Aterrizaron de madrugada donde más luz había, que de lejos parecía ovni, a un lado de la carretera que no se hartaba de reptar por entre las olivas desmochadas y el radio de las viejas minas. Allí dejaron el vehículo entre filas de camiones desvencijados y landrovers cubiertos de barro, y con cierta congoja atravesaron una puerta rosa que les daba la bienvenida y custodiaba un hombre muy negro, sentado en un taburete rojo, que sin pestañear les cedió el paso mientras parecía contar las estrellas.
En melé entraron tropezando unos con otros en un jaleo de piernas, buscando un hueco - cosa complicada porque allí se juntaban tíos como en camión de puercos - donde poder reconocer el panorama y confundirse con los parroquianos sin darse a conocer ni llamar mucho la atención.
Entre sudores, humos y wiskis fueron nadando hasta la barra, que había más luminarias, donde se arrejuntaba un tropel de señoras con poca ropa, mucho muslo y vasos llenos de hielo, y dieron de bruces sin saberlo con la encargada, que respondía al nombre de Pamela, Pam para los fijos, y no paraba de servir desde el otro lado del parapeto, con más brazos que Kali, cubatas y otros brebajes a la concurrencia masculina.
- ¿Qué va a ser caballeros? – dijo a modo de saludo sin perder ojo a bebidas y cambios de moneda.
- Veníamos a ver –murmuró el dueño de incognito, que iba en cabeza, como el que cuenta un secreto de espías.
- Aquí no hay nada que ver. O consumen o se van a la calle – torció muy seria la jefa, que era de pocas palabras, pero justas.
Al corte se produjo el silencio entre los pardillos y en lugar de discutir el siguiente paso, Custodio optó por tomar la iniciativa.
- ¿Cómo son los cuartos? – pregunto ocurrente y sin malicia.
La Pamela estrelló el tubo que andaba llenando y bautizó con ron a los que pilló más cerca. ¡Pam!

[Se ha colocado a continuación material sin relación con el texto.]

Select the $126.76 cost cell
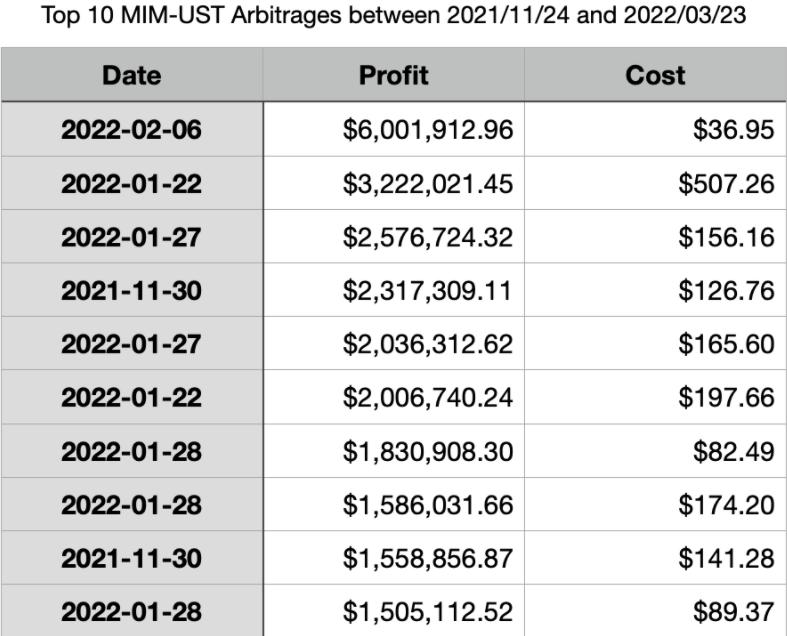787x636 pixels. pos(726,291)
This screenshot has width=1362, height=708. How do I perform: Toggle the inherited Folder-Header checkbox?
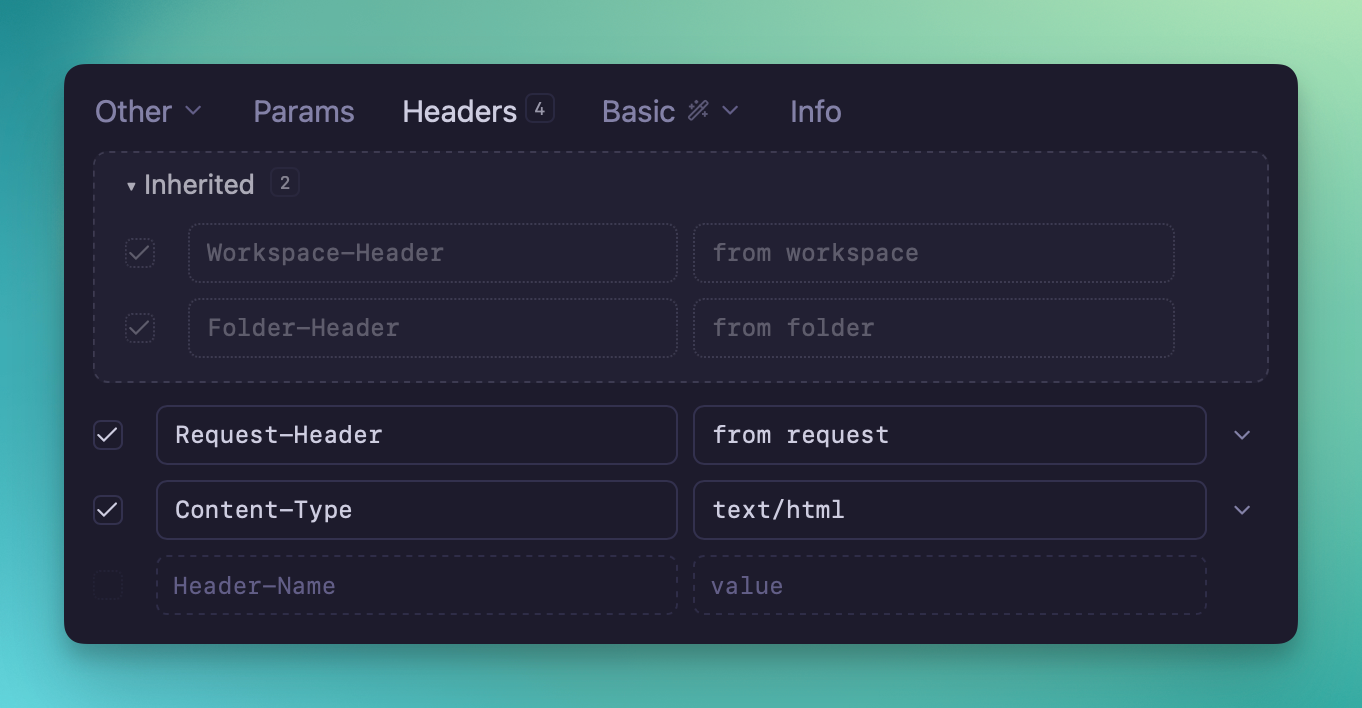140,328
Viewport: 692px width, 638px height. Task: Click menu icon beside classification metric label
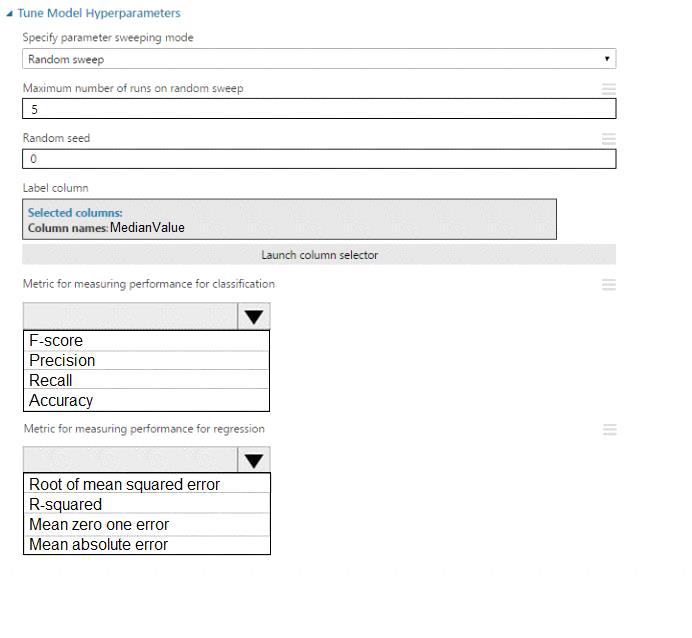pyautogui.click(x=609, y=285)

- ¡Aquí no entran maricones! – espetó. Y soltó una lluvia de improperios inimaginables en una boca pintada de carmín con tanto esmero.
Acudió al jaleo un calvo tuerto y muy cargado de hombros, como el genio que se materializa de la nada, que invitó a largarse a los inspectores.
- Señores, se hace tarde, vamos a cerrar – anunció agarrando del codo a Custodio.
- Oiga, que soy el propietario – protestó el heredero.
- Aquí hay mucha puta y mucho hijo de puta –gritó oportuno el amigo cultureta, trayendo a colación a Miguel Hernández, en defensa de su compadre. Y entonces fue cuando empezaron a llover hostias de todas partes, puñetazos y patadas, y algún que otro arañazo muy dañino y sanguinolento.
Les faltó tiempo para salir corriendo de la cueva, sin decir ni adiós al cerbero que se perdía en el firmamento, y subirse al coche para saltar al asfalto y zigzaguear sin demora.
Ya lejos, con el rabo entre las piernas, mientras los compadres reían la aventura y hacían planes para otra, meditó Custodio si su futuro más deseable era el que le había preparado su tío. Y con la prudencia que le caracterizaba decidió renunciar a parte de la herencia en beneficio de la Iglesia, metida entonces en bancos, que mejor sabría manejar la memoria de su pariente. De tal modo que, en unas semanas, vendió el negocio para desencanto de la fraternidad, pues no se sintió capaz administrar con diligencia lo que tantas satisfacciones podía haberles proporcionado. No se resintió la amistad por ello, aunque en ocasiones, al fantasear con lo que pudo ser, se lo echaban en cara, y es que, en el fondo, seamos justos, jamás se lo perdonaron, pero le tenían cariño.